Work to complete ▸
Your answer must hold only the lines below from the line containing "Where should I click to: Click the light" through the line containing "Task: Go to previous match with up arrow", each reproduced exactly.

[[ Material provided, beginning ]]

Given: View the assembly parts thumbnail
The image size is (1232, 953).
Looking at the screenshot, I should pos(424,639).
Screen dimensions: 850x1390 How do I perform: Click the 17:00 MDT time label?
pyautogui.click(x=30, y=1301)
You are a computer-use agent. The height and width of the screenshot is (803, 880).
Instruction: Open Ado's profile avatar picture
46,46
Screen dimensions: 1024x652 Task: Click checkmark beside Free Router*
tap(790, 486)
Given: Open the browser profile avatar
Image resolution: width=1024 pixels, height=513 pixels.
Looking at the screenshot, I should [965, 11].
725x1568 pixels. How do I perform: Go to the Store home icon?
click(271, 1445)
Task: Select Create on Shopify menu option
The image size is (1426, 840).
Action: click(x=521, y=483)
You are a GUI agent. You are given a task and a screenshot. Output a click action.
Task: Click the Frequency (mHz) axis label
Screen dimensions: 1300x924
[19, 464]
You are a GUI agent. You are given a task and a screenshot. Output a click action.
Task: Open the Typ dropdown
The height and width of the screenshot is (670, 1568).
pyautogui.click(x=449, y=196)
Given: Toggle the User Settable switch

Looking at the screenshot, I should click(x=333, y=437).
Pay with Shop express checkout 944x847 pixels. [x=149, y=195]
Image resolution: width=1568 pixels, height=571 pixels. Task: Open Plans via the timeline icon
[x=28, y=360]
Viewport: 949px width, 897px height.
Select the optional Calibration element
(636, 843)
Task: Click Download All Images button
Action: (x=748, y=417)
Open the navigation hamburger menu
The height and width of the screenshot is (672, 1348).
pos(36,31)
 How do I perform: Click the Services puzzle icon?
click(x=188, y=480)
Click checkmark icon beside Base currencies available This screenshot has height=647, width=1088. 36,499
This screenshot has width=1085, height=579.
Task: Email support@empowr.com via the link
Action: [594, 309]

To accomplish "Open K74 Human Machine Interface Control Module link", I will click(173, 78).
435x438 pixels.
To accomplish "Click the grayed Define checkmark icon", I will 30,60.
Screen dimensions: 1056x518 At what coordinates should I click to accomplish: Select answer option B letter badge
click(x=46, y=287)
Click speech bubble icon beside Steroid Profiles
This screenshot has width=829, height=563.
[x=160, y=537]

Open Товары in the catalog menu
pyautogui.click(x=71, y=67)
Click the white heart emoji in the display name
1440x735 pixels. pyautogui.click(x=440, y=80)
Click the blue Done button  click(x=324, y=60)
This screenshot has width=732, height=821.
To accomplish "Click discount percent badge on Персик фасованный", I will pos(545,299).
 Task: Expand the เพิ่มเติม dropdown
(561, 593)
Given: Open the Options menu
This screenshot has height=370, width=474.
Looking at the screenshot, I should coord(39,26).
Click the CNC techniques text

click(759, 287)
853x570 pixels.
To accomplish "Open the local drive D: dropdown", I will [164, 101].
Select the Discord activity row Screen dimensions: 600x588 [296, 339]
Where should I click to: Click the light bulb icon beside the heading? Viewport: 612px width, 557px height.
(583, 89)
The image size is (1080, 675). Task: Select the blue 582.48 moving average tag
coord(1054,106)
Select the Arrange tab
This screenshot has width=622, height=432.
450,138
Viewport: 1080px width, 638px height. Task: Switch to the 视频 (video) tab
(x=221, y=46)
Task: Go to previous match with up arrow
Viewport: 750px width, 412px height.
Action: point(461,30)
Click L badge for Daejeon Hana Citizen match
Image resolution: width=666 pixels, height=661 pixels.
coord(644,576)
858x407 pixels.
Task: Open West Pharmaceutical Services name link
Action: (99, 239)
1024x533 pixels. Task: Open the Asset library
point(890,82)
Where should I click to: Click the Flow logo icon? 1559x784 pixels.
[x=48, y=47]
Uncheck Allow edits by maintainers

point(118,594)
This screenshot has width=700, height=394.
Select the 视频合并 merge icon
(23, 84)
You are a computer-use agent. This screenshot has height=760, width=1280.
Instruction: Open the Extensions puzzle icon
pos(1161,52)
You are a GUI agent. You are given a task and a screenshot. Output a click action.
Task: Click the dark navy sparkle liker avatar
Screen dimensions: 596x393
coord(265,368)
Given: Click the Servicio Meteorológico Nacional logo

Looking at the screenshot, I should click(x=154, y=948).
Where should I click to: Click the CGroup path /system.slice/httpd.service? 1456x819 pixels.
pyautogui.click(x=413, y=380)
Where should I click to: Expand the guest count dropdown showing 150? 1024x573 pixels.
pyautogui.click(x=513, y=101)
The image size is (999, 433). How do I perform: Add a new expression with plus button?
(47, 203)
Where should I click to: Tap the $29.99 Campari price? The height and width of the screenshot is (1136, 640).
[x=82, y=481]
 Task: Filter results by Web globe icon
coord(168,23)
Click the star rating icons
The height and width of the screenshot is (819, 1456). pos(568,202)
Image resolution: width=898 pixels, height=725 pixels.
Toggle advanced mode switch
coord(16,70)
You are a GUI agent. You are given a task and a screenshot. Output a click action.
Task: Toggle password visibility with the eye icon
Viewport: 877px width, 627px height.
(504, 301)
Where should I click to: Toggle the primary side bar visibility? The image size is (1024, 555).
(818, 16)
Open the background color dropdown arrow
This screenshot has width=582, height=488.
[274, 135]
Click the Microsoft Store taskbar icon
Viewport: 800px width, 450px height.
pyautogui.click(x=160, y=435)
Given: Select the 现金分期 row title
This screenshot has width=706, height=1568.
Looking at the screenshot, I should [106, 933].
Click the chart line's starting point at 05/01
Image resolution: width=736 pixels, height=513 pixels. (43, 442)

[[ Material provided, end ]]

Solution below ▸
Where should I click to: Click the light bulb icon beside the heading? Viewport: 612px width, 557px height.
(583, 89)
The image size is (1080, 675). Task: Select the blue 582.48 moving average tag
coord(1054,106)
Select the Arrange tab
This screenshot has width=622, height=432.
450,138
Viewport: 1080px width, 638px height. Task: Switch to the 视频 (video) tab
(x=221, y=46)
Task: Go to previous match with up arrow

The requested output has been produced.